• Requirements
Turn the material into a numbered list, starting with the line that contains "You are a computer-use agent. The" and going on through the line that contains "(x=178, y=53)". Leave out any blank lines.

• Source data
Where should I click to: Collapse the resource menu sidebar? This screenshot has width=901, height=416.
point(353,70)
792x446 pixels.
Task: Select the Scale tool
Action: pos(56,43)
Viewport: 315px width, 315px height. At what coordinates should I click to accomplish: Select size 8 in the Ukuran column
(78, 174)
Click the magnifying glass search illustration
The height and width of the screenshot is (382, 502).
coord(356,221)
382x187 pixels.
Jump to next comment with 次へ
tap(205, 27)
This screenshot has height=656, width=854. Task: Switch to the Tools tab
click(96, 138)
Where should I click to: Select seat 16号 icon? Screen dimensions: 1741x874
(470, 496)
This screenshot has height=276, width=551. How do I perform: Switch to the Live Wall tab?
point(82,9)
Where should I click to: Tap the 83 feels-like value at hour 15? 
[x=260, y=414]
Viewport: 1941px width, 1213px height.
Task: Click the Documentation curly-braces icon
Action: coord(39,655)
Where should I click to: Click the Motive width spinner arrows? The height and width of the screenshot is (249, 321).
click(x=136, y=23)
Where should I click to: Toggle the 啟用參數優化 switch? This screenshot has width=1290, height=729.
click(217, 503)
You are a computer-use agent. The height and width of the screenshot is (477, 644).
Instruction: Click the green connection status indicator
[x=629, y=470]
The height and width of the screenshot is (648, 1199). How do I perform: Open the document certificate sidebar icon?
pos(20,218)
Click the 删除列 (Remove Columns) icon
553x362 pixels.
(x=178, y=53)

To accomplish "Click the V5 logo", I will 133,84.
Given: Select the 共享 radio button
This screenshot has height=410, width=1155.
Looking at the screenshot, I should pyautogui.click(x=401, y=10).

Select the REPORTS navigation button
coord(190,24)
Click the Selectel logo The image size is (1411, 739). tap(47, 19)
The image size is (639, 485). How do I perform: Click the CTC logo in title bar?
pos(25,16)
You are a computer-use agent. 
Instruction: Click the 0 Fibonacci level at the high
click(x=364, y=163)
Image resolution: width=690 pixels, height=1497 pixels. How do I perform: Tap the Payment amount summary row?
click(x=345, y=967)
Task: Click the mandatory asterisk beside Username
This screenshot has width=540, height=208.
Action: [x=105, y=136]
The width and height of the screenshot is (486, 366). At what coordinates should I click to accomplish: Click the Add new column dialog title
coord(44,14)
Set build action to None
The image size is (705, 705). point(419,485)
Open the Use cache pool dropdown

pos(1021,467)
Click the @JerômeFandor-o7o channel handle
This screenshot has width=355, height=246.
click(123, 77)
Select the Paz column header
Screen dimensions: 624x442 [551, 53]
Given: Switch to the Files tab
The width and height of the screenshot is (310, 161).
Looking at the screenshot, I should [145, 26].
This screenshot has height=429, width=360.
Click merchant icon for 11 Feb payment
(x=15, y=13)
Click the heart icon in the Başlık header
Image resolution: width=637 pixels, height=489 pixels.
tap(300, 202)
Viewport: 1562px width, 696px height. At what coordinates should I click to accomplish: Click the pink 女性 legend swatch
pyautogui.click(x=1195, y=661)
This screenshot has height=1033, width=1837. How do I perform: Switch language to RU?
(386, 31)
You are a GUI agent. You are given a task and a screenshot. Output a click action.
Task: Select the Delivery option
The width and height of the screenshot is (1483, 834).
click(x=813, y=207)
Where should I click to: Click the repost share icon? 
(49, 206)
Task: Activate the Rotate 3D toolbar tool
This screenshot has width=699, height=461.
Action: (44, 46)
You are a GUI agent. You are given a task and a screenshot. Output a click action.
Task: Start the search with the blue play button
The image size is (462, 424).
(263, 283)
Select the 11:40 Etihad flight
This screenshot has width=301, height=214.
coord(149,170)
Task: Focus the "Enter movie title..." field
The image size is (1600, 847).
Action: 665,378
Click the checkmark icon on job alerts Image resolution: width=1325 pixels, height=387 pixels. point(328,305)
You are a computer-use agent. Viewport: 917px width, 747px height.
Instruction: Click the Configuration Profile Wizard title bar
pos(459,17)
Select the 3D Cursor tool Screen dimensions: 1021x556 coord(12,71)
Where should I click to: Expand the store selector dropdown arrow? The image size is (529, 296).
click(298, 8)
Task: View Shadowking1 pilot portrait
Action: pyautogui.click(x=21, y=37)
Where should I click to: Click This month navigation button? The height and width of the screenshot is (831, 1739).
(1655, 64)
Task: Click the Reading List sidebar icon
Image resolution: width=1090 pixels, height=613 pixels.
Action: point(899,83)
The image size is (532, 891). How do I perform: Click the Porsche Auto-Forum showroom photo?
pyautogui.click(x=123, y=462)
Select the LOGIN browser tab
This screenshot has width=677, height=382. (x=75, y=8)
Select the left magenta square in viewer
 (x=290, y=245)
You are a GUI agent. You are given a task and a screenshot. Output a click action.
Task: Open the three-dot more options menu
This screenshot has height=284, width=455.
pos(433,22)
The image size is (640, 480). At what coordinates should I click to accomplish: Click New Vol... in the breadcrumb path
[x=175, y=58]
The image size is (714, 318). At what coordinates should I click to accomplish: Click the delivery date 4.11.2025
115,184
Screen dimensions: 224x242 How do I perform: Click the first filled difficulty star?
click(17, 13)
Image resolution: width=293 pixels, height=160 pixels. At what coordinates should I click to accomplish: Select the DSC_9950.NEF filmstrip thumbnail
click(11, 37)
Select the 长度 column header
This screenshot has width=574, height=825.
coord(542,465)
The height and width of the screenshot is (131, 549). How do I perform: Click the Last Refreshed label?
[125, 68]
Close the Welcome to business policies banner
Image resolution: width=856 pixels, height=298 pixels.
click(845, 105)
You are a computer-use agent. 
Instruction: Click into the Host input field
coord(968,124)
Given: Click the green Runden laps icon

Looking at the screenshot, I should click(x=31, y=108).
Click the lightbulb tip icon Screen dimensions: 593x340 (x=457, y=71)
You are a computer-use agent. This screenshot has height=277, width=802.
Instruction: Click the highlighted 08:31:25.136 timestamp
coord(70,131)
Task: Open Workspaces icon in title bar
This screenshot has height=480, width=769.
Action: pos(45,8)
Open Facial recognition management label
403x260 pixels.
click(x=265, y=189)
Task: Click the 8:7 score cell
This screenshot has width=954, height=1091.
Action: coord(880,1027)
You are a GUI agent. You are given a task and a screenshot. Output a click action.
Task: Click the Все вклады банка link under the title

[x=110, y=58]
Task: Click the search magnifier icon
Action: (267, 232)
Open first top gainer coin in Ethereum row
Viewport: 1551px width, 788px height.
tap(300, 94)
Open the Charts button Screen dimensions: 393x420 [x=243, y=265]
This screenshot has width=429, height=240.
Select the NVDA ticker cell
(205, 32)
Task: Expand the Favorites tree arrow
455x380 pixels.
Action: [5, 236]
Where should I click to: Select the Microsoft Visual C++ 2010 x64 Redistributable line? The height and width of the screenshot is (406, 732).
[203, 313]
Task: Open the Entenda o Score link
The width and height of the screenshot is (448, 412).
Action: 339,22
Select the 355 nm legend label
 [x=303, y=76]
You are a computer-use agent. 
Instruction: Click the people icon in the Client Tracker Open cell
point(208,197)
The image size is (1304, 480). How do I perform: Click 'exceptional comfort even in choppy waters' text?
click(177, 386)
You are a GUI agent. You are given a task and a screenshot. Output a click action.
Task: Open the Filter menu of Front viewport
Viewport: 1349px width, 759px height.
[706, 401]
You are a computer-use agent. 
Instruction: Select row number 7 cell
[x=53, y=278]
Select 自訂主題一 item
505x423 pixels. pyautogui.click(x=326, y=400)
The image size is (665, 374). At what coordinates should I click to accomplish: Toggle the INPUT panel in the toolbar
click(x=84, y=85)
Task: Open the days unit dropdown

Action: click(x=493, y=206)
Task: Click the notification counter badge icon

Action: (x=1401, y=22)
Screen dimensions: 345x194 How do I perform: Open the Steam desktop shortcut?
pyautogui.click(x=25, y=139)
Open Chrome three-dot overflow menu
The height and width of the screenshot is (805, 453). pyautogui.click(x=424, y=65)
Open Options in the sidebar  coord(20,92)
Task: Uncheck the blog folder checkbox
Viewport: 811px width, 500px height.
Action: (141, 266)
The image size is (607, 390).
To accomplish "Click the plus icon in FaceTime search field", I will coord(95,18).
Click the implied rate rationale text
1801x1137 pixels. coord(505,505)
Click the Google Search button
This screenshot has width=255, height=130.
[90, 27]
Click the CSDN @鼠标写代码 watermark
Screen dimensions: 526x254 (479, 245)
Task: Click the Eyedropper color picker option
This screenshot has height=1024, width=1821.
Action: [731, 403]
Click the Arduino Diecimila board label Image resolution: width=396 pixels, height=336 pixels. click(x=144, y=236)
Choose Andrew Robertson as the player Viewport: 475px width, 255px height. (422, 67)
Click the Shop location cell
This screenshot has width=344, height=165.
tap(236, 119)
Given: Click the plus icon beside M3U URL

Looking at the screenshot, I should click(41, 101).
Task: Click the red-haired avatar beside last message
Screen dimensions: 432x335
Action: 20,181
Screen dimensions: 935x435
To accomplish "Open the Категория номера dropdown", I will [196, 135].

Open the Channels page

• Answer to this exercise
1. You are a computer-use agent. The height and width of the screenshot is (477, 644).
2. Instruction: Click the green connection status indicator
3. [x=629, y=470]
4. The height and width of the screenshot is (648, 1199). How do I perform: Open the document certificate sidebar icon?
5. pos(20,218)
6. Click the 删除列 (Remove Columns) icon
7. 553x362 pixels.
8. (x=178, y=53)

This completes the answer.